Whoops, I Seem To Have Written a Book. (A trip through Python and R Towards Truth)

Mark’s 1000th post (congratulations again!) and my own data analysis reminded me of something that I’ve been meaning to do for some time, which is work out how much I’ve written over the 151 published posts that I’ve managed this year. Now, foolish me, given that I can see the per-post word count, I started looking around to see how I could get an entire blog count.

And, while I’m sure it’s obvious to someone else who will immediately write in and say “Click here, Nick, sheesh!”, I couldn’t find anything that actually did what I wanted to do. So, being me, I decided to do it ye olde fashioned way – exporting the blog and analysing it manually. (Seriously, I know that it must be here somewhere but my brain decided that this would be a good time to try some analysis practice.)

Now, before I go on, here are the figures (not including this post!):

  • Since January 1st, I have published 151 posts. (Eek!)
  • The total number of words, including typed hyperlinks and image tags, is 102,136. (See previous eek.)
  • That’s an average of just over 676 words per post.

Is there a pattern to this? Have I increased the length of my posts over time as I gained confidence? Have they decreased over time as I got busier? Can I learn from this to make my posting more efficient?
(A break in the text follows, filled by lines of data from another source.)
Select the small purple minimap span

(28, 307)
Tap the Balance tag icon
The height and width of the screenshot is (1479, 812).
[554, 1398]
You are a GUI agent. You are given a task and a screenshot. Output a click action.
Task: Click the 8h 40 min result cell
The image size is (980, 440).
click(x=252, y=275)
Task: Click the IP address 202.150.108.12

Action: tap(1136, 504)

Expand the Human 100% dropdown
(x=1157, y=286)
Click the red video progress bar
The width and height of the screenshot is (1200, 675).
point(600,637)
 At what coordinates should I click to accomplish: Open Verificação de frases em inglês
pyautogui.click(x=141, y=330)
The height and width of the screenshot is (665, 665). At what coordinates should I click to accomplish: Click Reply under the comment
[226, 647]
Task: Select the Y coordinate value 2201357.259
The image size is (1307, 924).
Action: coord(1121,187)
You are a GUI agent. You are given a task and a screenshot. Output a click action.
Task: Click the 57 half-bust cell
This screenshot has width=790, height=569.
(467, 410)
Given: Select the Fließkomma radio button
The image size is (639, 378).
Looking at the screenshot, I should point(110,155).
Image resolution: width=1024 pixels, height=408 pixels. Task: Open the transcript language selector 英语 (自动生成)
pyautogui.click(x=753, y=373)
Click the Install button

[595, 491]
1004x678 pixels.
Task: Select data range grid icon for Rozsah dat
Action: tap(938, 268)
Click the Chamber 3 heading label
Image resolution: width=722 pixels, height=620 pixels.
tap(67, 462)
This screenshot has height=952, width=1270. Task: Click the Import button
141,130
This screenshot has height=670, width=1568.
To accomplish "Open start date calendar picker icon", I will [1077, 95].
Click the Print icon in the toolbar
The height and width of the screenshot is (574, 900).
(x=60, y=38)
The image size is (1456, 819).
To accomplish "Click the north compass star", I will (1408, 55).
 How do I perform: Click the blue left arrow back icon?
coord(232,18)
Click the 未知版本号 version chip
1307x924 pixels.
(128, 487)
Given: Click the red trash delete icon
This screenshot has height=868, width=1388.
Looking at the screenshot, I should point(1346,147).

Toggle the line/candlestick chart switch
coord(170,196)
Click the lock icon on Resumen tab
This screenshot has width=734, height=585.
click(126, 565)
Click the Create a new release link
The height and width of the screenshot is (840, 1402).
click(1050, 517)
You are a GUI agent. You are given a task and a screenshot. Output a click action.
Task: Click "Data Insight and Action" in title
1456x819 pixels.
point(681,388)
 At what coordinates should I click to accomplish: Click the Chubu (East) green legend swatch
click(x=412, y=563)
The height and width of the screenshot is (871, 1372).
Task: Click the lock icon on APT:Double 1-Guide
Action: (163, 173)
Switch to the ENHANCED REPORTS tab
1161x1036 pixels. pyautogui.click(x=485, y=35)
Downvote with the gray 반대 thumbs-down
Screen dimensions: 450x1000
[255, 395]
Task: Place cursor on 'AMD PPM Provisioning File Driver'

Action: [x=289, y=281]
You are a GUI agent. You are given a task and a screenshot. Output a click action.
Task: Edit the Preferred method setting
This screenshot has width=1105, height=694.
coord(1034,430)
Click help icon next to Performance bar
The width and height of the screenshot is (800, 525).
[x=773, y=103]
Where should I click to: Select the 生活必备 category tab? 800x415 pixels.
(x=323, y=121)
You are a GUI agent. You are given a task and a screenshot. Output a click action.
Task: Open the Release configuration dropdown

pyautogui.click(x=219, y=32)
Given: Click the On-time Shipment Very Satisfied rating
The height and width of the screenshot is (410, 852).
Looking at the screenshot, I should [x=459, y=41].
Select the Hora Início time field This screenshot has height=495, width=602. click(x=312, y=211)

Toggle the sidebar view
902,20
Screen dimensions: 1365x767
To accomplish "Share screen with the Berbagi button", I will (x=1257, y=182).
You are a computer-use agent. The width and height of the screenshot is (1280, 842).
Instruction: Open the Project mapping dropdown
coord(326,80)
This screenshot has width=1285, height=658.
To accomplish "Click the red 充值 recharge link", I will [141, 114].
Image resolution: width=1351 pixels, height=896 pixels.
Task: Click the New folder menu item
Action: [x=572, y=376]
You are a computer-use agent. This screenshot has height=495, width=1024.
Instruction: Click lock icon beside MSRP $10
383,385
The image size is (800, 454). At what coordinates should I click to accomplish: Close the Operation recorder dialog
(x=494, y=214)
The process was, unsurprisingly, not that simple because I took it as an opportunity to work on the design of an assignment for my Grand Challenges students. I deliberately started from scratch and assumed no installed software or programming knowledge above fundamentals on my part (this is harder than it sounds). Here are the steps:

  1. Double check for mechanisms to do this automatically.
  2. Realise that scraping 150 page counts by hand would be slow so I needed an alternative.
  3. Dump my WordPress site to an Export XML file.
  4. Stare at XML and slowly shake head. This would be hard to extract from without a good knowledge of Regular Expressions (which I was pretending not to have) or Python/Perl-fu (which I can pretend that I have to then not have but my Fu is weak these days).
  5. Drag Nathan Yau’s Visualize This down from the shelf of Design and Visualisation books in my study.
  6. Read Chapter 2, Handling Data.
  7. Download and install Beautiful Soup, an HTML and XML parsing package that does most of the hard word for you. (Instructions in Visualize This)
  8. Start Python
  9. Read the XML file into Python.
  10. Load up the Beautiful Soup package. (The version mentioned in the book is loaded up in a different way to mine so I had to re-enage my full programming brain to find the solution and make notes.)
  11. Mucked around until I extracted what I wanted to while using Python in interpreter mode (very, very cool and one of my favourite Python features).
  12. Wrote an 11 line program to do the extraction of the words, counting them and adding them (First year programming level, nothing fancy).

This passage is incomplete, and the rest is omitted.